◆ **Brief**:
In the records that follow, count the lines where the string "three" appears, and give the count with nothing added.

(Collected data)

::::::::

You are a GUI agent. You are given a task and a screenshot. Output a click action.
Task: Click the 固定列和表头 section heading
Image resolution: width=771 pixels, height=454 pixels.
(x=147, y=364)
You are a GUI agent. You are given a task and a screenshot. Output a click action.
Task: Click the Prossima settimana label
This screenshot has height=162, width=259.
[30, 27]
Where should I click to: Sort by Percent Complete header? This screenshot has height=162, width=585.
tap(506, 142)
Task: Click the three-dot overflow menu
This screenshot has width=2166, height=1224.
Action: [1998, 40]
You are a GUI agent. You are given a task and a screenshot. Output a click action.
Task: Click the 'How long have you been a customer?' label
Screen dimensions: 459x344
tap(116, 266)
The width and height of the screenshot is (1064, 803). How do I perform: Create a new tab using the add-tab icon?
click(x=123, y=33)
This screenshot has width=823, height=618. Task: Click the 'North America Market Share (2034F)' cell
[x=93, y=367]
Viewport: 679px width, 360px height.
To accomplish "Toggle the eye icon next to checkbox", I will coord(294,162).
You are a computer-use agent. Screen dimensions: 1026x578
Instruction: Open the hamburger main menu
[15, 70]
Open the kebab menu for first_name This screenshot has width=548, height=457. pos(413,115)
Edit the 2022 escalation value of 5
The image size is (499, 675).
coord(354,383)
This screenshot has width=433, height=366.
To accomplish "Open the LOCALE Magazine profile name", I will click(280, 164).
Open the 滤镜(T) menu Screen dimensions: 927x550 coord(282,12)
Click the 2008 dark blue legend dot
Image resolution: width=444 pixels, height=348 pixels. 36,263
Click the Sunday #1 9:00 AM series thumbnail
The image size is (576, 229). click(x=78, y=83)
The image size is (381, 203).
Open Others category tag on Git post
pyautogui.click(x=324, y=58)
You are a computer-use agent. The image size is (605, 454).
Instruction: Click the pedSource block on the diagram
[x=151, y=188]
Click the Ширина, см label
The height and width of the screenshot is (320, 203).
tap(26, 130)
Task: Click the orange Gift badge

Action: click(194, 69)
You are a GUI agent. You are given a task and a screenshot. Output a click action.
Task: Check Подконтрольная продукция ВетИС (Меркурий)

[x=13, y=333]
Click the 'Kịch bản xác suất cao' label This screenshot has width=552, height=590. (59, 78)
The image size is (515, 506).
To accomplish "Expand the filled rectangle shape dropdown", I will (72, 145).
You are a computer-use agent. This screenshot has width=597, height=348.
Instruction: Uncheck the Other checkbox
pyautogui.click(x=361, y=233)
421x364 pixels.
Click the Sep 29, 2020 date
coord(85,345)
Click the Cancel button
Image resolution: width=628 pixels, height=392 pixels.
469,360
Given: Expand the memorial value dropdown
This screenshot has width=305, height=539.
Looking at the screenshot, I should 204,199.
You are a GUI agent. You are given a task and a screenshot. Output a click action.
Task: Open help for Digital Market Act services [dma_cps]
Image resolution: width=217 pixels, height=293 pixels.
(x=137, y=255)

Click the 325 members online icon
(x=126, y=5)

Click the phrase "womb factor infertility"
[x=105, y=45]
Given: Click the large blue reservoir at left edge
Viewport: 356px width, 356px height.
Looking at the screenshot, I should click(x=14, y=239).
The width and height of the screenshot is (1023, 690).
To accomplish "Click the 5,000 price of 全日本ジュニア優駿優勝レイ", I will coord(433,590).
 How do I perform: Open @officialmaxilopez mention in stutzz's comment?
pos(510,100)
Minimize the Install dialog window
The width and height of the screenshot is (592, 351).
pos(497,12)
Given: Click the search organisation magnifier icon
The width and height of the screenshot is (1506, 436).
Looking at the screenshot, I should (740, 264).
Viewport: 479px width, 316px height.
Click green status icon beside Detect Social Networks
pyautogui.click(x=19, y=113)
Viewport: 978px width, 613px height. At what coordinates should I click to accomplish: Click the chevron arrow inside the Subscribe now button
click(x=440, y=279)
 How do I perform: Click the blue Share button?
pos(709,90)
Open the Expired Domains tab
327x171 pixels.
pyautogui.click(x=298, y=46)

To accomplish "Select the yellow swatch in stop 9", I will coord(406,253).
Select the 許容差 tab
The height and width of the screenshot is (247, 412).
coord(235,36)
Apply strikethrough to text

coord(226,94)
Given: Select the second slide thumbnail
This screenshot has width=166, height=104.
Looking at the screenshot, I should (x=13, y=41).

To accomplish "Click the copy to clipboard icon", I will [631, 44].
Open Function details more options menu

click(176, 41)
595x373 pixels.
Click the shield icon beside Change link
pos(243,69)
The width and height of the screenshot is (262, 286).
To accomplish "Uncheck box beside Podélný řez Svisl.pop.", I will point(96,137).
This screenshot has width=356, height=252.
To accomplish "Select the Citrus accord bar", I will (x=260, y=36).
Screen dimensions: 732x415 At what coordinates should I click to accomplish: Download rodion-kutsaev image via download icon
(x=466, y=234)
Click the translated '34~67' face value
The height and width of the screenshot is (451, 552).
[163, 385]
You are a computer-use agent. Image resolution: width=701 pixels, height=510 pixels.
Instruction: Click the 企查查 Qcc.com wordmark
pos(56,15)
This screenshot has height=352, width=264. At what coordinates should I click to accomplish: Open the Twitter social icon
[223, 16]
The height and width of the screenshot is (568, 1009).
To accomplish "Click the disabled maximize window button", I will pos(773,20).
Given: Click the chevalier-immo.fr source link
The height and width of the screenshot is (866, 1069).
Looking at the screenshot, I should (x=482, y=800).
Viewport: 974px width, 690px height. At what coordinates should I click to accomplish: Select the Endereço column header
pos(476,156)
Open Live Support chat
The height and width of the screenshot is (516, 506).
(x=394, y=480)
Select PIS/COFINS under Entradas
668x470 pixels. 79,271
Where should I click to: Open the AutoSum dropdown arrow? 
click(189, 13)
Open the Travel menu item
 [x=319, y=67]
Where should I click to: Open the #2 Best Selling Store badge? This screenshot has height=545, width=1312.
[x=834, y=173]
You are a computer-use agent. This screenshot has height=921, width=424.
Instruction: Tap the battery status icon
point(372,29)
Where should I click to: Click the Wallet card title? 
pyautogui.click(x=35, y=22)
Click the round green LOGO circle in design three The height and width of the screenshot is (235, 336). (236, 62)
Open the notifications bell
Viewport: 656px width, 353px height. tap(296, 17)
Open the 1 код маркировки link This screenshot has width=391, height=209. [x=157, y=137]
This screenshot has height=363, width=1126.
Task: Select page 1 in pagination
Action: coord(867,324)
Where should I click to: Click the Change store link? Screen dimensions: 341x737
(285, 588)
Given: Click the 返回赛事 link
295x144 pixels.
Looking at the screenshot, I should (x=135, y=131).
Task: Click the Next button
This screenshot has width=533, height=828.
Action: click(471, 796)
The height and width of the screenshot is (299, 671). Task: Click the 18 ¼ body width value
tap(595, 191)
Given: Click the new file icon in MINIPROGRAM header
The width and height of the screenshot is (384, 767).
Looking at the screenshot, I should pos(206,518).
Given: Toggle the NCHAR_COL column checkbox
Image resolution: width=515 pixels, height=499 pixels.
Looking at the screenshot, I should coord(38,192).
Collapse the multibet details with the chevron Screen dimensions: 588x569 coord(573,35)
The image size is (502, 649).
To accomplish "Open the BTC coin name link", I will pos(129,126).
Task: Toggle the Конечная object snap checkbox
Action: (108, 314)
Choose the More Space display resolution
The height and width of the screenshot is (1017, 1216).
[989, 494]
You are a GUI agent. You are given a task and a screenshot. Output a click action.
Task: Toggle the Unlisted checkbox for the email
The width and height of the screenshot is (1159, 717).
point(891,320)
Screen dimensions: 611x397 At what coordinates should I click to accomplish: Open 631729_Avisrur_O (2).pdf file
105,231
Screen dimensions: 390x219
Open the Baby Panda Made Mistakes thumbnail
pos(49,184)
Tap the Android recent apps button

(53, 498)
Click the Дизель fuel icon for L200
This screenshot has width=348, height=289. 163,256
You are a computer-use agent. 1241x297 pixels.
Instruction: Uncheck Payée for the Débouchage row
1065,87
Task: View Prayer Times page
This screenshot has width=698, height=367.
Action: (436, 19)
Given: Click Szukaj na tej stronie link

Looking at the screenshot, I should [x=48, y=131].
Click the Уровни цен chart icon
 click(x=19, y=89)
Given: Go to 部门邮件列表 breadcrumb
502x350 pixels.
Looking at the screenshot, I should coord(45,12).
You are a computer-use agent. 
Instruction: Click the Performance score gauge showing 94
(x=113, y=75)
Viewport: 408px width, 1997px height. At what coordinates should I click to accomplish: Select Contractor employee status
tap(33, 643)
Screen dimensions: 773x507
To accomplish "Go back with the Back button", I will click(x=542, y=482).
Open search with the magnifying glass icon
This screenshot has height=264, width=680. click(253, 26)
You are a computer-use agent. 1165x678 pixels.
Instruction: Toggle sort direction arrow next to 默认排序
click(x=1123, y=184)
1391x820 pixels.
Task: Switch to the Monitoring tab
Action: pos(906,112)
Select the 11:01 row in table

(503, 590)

::::::::

◆ **Response below**:
2